Prince George Business Group wants answers

Aug 16, 2021 | 2:56 PM

PRINCE GEORGE – The ongoing issues of petty crime in the downtown has the Prince George Business Owners Advocacy Group at wit’s end. John Zukowski with the group recounts the repeated message from the RCMP.

“If we give you four more constables, we bump the budget up, how many more arrests is that going to garner us. His answer was none. When asked why, well, Crown Counsel doesn’t have the appetite to pursue charges.”

The group finally inked a letter to the Regional Crown Counsel, cc’d to the Solicitor General and the Deputy Minister.

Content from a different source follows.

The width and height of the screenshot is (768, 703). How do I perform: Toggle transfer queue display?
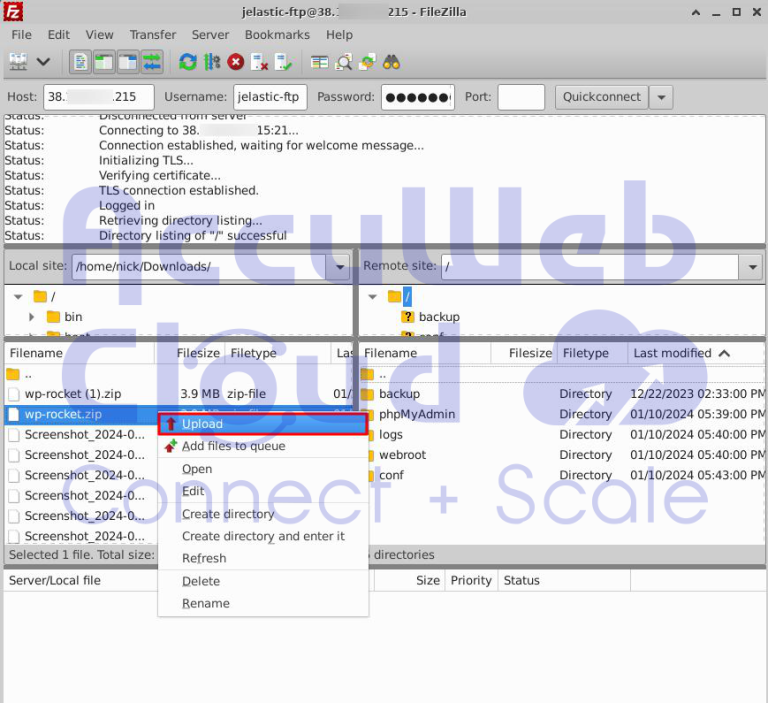click(x=151, y=62)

It reads: “It has been brought to our attention on multiple occasions by many members of the RCMP who have attended to crimes against our businesses, that our local Crown Counsel is not pursuing charges to prosecution in relation to criminal code offenses committed against our business member’s properties and premises. These range from shoplifting to break and enter, theft, vandalism, indecent acts of sexual nature, human defecation & urination, open drug use and sales thereof. These all fall under the Criminal Code and when we go through the efforts of obtaining video evidence, alarm company reports of break and enter on our premises, we expect our police agencies to do their job. We assume that being done, our Provincial Prosecution service will follow suit and pursue charges for the offences in question to the courts for trial.”

And the group got a response.

A letter from the Regional Crown sets out case law and the circumstances the Crown follows once a crime is forwarded for prosecution: “…it is the responsibility of Crown Counsel to “examine all relevant information and documents and, following the examination, to approve for prosecution any offence that he or she considers appropriate” and “conduct the prosecutions approved…”

The letter goes on to set out a two-pronged approach when considering whether to pursue charges: Whether “there is a substantial likelihood of conviction; and, if so, whether the public interest requires a prosecution.”

Local Superintendent Shaun Wright is aware of the guidelines. He says, in 2020, the RCMP forwarded 2,100 cases for consideration and the Crown rejected 700. Year-to-date 2021, the RCMP has put forward 1,200 cases for Crown’s consideration and 300 were rejected.

“The advocacy is done,” says Zukowski. “Now it’s time to turn around and look after the ratepayers who are paying to have this city operate in the first place. We need to see law and order put into place. The laws are for everybody. From the homeless to the high-end business person. Everybody is accountable to the Criminal Code of Canada.”

But Supr. has been in discussions with the Crown Counsel and has a suggestion for how Crown Counsel could deal with the “nuisance” offenders.

“We really push the idea that, with regards to charge approval, perhaps there is either one or a select group of Crown Counsel,” says Supr. Wright. “We would deal specifically with these downtown, lower-level crimes so the prosecutor would be familiar with the larger picture. A kind of constellation of events rather than dealing with each one of these events as a one-off.”

The letter suggests the RCMP could appeal the rejected decisions, but Supr Wright says that would be a cumbersome recourse.